***** Texto
I Transfiguraciones de una apariencia

¿Cuál
es el rasgo determinante de la alegoría que tradicionalmente
se ha dado en llamar «las edades del hombre»? ¿La
muerte inmanente, acechando en cada resquicio, o acaso esperando,
que también es una forma del asedio? ¿El hambre
y la avaricia de los años y los detritus que dejan
bajo un mismo, aparente sol? ¿La mera perplejidad ante
los ambiguos enigmas de toda vida? ¿O sólo el
espacio que dibuja ese enigma insoluble sobre las rotaciones
del tiempo?
Dentro de esa alegoría, la juventud ha simulado siempre
-al menos, en Occidente- un espacio epifánico tramposamente
seguro y triunfante, por más que se omitiesen, en ciertos
períodos, sus rasgos más notorios. Aun con sus
temeridades y el siempre sospechado pathos, el joven Prometeo
simula vida frente al ataque del buitre. Dionysos, portador
de la primavera, conoce de antemano su ciclicidad. Cristo
(de muchas maneras, un nuevo Dionysos y un Prometeo transfigurado)
muere a los treinta y tres años, legando a sus seguidores
una promesa eternal exudante de parábolas fervorosas.
¿Cómo entender al Paraíso sino como el
arquetipo platónico de la juventud? ¿Leerlo
como la perpetua sombra de un Paraíso Perdido jamás
reencontrado?
Dilatada en los siglos, entretejida por la apología
o el rechazo -momentos extremos de las redes del poder según
Michel Foucault-, la juventud obstina vida. Desnuda vida.
**********
Instrucción 1: En los registros, vuelve a escribir las líneas desde la primera hasta la que contiene "Action: point(203,455)", ambas incluidas. Cambia "recipient" por "sender" y deja todo lo demás igual.
***** Registros
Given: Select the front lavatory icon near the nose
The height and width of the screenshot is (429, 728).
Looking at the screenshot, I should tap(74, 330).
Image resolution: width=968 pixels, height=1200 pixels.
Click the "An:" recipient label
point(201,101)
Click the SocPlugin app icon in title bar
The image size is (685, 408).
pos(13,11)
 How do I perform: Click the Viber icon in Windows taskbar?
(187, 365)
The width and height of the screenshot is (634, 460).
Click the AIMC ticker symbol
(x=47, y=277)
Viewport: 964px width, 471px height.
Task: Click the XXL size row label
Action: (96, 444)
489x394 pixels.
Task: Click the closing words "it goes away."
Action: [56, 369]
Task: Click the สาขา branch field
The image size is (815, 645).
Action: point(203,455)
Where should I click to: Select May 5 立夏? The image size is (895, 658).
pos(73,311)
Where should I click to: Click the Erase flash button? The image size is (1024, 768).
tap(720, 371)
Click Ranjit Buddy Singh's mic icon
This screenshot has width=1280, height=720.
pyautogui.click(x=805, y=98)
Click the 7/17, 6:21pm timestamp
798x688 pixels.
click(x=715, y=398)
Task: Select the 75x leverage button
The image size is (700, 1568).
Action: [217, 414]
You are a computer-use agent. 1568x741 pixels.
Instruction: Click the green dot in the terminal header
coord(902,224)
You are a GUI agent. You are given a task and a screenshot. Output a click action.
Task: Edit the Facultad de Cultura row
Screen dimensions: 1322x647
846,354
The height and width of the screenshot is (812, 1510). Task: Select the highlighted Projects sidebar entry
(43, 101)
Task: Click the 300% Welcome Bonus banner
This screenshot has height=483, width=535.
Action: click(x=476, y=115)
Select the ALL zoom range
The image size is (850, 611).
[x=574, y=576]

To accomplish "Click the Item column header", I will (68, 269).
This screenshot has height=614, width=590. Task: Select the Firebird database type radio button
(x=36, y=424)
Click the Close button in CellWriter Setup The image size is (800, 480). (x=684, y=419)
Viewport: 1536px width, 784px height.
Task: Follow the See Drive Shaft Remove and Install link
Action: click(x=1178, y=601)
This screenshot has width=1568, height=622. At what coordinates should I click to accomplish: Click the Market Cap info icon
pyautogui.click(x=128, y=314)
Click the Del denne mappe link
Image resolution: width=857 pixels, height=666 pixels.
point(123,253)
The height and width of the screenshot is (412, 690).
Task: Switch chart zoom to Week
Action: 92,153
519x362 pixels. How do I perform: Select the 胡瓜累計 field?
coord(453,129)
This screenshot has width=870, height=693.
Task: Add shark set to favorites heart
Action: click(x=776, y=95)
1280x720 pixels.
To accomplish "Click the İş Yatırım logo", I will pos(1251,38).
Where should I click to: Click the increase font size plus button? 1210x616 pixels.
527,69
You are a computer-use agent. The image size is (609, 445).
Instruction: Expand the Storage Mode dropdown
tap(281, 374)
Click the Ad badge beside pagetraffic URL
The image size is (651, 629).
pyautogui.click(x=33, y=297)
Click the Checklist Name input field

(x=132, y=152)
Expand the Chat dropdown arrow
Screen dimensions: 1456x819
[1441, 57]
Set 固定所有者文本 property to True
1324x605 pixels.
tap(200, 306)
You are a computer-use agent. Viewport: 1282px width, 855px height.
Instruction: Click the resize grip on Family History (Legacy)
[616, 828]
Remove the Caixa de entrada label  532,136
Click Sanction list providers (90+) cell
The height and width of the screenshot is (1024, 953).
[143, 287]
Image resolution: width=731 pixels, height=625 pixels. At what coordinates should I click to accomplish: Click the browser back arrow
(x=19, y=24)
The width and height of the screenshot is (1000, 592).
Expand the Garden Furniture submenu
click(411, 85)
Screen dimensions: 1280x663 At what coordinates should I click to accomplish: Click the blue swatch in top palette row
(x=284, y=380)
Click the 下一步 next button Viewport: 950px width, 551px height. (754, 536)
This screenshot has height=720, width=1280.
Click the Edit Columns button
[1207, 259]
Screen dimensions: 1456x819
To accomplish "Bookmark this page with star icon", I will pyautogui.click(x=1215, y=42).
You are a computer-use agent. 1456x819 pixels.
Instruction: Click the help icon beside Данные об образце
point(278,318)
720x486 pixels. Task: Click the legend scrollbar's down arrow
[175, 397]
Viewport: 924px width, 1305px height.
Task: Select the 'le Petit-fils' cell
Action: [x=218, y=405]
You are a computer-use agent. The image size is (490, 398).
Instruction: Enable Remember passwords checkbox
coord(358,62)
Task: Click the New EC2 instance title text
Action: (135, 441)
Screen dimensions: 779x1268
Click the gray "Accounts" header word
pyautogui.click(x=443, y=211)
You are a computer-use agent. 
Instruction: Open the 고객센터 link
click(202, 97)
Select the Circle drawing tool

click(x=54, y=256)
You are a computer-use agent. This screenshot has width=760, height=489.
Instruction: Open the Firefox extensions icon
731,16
**********
Instrucción 2:
Responde con datos del texto sobre la juventud:
(a) ¿A qué edad muere Cristo?
(b) ¿De qué es portador Dionysos?
(c) ¿Según quién la apología y el rechazo son momentos extremos de las redes del poder?

Respuesta 1:
Given: Select the front lavatory icon near the nose
The height and width of the screenshot is (429, 728).
Looking at the screenshot, I should tap(74, 330).
Image resolution: width=968 pixels, height=1200 pixels.
Click the "An:" sender label
point(201,101)
Click the SocPlugin app icon in title bar
The image size is (685, 408).
pos(13,11)
 How do I perform: Click the Viber icon in Windows taskbar?
(187, 365)
The width and height of the screenshot is (634, 460).
Click the AIMC ticker symbol
(x=47, y=277)
Viewport: 964px width, 471px height.
Task: Click the XXL size row label
Action: (96, 444)
489x394 pixels.
Task: Click the closing words "it goes away."
Action: [56, 369]
Task: Click the สาขา branch field
The image size is (815, 645).
Action: point(203,455)

Respuesta 2:
(a) A los treinta y tres años.
(b) De la primavera.
(c) Según Michel Foucault.